Sekarang, ia sudah mengenali orang itu sebagai seorang pengemis tua yang amat dekil.

Melihat itu, pemuda yang berbaju putih tersebut tak tahan mengendalikan rasa gelinya lagi, dia segera tertawa geli.

Pengemis tua itu semakin marah melihat pemuda itu tertawa, mendadak sepasang matanya melotot besar hingga tampak sorot matanya yang menggidikkan hati.

"Tajam amat sepasang mata orang ini..." diam-diam  pemuda berbau putih itu berpikir dalam hati, sementara dia masih termenung, pengemis tua itu sudah berteriak keras- keras:

"Bocah keparat, kaukah yang berkaok-kaok tadi di sini?"
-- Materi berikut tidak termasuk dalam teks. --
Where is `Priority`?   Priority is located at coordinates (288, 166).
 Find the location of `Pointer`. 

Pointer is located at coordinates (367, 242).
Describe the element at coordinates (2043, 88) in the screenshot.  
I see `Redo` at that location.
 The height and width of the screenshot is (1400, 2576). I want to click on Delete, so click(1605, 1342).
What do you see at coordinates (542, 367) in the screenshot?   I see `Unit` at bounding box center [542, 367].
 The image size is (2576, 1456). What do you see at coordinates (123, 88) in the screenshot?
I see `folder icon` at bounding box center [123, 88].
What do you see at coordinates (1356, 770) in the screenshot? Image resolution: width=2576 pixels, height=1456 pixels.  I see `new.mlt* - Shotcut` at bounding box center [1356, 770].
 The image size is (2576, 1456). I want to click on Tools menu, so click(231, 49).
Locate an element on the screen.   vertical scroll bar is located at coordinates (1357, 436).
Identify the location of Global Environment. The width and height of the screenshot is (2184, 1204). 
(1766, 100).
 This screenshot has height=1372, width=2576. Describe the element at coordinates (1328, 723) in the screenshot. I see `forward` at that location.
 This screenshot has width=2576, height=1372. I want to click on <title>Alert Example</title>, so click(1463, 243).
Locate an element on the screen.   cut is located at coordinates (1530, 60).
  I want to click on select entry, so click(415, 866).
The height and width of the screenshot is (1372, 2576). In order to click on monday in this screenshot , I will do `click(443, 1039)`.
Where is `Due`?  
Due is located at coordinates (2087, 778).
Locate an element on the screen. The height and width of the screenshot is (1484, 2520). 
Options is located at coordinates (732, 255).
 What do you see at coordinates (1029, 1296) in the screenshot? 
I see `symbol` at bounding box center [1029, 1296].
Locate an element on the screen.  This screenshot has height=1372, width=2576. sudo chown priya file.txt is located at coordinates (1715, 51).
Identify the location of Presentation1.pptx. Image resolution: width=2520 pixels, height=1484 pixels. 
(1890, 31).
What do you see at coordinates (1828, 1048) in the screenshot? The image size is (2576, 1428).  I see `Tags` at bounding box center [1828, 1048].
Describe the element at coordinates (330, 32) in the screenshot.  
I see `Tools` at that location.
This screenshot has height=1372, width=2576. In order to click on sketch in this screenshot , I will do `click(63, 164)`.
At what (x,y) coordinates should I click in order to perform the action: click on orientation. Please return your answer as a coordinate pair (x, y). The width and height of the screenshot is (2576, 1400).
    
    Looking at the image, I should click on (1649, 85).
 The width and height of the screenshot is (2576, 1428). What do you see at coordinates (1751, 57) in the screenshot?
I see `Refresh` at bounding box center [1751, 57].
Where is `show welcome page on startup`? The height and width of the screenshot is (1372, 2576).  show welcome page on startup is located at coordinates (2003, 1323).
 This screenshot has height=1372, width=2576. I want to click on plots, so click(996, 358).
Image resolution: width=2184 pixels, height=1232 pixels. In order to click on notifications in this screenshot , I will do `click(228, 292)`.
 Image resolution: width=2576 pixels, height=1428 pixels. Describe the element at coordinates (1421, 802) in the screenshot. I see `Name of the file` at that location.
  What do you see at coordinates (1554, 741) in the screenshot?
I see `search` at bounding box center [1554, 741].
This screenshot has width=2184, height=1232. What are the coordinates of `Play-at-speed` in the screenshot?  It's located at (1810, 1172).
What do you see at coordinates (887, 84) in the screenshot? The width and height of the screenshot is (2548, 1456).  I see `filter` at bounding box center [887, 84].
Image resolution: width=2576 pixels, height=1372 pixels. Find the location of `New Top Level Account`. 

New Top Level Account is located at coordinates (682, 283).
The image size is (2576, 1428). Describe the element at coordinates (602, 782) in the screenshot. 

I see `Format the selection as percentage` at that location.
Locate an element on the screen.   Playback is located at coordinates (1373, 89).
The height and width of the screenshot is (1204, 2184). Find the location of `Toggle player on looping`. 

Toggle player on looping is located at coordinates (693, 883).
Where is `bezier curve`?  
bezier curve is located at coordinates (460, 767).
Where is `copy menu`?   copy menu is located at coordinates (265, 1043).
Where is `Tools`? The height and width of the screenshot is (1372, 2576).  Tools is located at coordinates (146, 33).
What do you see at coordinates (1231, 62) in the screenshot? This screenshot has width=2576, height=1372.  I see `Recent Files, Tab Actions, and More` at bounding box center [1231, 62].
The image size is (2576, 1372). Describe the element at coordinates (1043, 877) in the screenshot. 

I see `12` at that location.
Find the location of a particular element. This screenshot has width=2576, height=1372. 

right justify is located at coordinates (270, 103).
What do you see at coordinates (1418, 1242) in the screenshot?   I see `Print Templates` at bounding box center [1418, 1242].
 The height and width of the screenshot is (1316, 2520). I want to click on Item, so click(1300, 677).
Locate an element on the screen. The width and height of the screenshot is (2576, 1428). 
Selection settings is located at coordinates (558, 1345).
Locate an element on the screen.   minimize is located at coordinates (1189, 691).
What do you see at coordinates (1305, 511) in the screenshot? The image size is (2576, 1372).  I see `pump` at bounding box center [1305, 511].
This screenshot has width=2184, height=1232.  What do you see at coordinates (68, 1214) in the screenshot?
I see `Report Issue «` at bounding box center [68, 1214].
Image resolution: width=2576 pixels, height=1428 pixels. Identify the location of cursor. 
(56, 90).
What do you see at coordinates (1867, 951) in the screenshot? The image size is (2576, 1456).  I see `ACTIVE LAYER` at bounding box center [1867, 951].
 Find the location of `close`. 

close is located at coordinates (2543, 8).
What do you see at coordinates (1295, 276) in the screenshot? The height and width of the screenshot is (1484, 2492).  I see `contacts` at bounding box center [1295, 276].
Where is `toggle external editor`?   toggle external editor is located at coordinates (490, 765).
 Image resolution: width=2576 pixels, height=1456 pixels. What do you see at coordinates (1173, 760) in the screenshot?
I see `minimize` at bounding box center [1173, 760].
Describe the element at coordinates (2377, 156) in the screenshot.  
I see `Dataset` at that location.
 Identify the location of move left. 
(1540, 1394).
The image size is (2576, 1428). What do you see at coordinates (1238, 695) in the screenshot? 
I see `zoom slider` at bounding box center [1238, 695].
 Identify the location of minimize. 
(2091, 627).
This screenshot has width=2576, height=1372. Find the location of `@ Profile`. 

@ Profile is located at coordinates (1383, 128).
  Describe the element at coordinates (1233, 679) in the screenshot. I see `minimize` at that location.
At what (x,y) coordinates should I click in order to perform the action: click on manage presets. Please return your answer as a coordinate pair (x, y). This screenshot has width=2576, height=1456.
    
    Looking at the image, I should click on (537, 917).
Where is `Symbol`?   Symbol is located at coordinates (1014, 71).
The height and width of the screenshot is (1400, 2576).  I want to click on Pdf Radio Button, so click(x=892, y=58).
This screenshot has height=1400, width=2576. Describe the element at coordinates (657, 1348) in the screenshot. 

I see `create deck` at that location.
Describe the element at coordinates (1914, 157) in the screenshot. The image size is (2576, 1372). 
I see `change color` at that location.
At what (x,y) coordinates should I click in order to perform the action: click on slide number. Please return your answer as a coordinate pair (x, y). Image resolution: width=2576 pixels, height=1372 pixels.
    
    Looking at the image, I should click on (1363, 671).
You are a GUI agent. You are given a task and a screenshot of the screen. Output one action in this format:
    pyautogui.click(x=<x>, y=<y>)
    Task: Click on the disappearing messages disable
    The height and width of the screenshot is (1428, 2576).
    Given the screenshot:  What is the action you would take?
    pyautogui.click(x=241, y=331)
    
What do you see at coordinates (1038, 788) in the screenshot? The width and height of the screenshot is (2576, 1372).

Pemuda berbaju putih itu manggut-manggut sesungguhnya paling benci kalau dipanggil "bocah keparat", tapi sekarang ia enggan berdebat dengan pengemis itu maka sahutnya:

"Aaah, kebetulan saja hatiku lagi lega, maka kusenandungkan beberapa bait syair. " "Huh, kentut anjing, kentut anjing !" teriak pengemis tua itu sambil tertawa dingin tiada hentinya. "Kalau orang tak bisa memaafkan seperti ini untuk tidur sebentar, sudah pasti dia adalah seorang manusia tak becus "

"Tepat sekali, aku memang kebetulan sekali orang yang becus!" jawab pemuda berbaju  putih itu tiba-tiba sambil tertawa.

Agaknya pengemis tua itu tak menyangka kalau pemuda berbaju putih itu mengakui dirinya tak becus, untuk sesaat dia menjadi tertegun dan berdiri melongo, Tapi, sesaat kemudian dengan gusar ia lantas berteriak:

"Bocah keparat apa kau tak tahu kalau aku si pengemis tua sedang tidur siang di sini?"

Pemuda berbaju putih itu segera tertawa:

"Tempat inikan bukan kamar tidur, darimana aku bisa tabu kalau di sini ada orang sedang tidur?"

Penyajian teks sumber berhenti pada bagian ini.